» **PROMPT**
Nothing may be dropped. Retype the whole listing exactly.

-- -- --

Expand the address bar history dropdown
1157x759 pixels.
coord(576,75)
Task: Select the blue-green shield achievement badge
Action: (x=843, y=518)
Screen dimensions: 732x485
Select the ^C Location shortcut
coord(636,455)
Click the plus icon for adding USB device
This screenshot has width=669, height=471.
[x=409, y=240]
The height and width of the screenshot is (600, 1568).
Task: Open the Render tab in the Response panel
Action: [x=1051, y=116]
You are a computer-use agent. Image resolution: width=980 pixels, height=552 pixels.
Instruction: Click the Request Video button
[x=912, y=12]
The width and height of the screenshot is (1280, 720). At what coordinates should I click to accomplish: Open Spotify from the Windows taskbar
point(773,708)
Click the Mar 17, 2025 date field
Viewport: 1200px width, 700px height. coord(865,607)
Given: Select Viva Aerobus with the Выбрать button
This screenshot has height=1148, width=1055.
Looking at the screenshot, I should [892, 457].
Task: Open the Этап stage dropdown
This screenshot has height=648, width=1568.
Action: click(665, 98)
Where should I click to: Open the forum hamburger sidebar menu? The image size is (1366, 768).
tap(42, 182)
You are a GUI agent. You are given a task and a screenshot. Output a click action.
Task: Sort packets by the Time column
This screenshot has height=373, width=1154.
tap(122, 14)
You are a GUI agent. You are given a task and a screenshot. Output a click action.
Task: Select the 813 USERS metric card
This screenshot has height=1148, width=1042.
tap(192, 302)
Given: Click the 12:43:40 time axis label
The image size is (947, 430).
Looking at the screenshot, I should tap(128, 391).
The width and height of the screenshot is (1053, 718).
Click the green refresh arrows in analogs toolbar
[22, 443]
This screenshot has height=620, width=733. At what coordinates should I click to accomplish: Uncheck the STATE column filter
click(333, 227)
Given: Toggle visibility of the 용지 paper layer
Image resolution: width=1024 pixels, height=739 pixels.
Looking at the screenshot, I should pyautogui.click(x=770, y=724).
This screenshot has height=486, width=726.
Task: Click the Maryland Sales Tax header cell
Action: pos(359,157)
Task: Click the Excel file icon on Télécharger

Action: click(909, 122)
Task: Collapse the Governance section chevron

-- -- --

» **SOLUTION TO THIS PROBLEM**
Expand the address bar history dropdown
1157x759 pixels.
coord(576,75)
Task: Select the blue-green shield achievement badge
Action: (x=843, y=518)
Screen dimensions: 732x485
Select the ^C Location shortcut
coord(636,455)
Click the plus icon for adding USB device
This screenshot has width=669, height=471.
[x=409, y=240]
The height and width of the screenshot is (600, 1568).
Task: Open the Render tab in the Response panel
Action: [x=1051, y=116]
You are a computer-use agent. Image resolution: width=980 pixels, height=552 pixels.
Instruction: Click the Request Video button
[x=912, y=12]
The width and height of the screenshot is (1280, 720). At what coordinates should I click to accomplish: Open Spotify from the Windows taskbar
point(773,708)
Click the Mar 17, 2025 date field
Viewport: 1200px width, 700px height. coord(865,607)
Given: Select Viva Aerobus with the Выбрать button
This screenshot has height=1148, width=1055.
Looking at the screenshot, I should [892, 457].
Task: Open the Этап stage dropdown
This screenshot has height=648, width=1568.
Action: click(665, 98)
Where should I click to: Open the forum hamburger sidebar menu? The image size is (1366, 768).
tap(42, 182)
You are a GUI agent. You are given a task and a screenshot. Output a click action.
Task: Sort packets by the Time column
This screenshot has height=373, width=1154.
tap(122, 14)
You are a GUI agent. You are given a task and a screenshot. Output a click action.
Task: Select the 813 USERS metric card
This screenshot has height=1148, width=1042.
tap(192, 302)
Given: Click the 12:43:40 time axis label
The image size is (947, 430).
Looking at the screenshot, I should tap(128, 391).
The width and height of the screenshot is (1053, 718).
Click the green refresh arrows in analogs toolbar
[22, 443]
This screenshot has height=620, width=733. At what coordinates should I click to accomplish: Uncheck the STATE column filter
click(333, 227)
Given: Toggle visibility of the 용지 paper layer
Image resolution: width=1024 pixels, height=739 pixels.
Looking at the screenshot, I should pyautogui.click(x=770, y=724).
This screenshot has height=486, width=726.
Task: Click the Maryland Sales Tax header cell
Action: pos(359,157)
Task: Click the Excel file icon on Télécharger

Action: click(909, 122)
Task: Collapse the Governance section chevron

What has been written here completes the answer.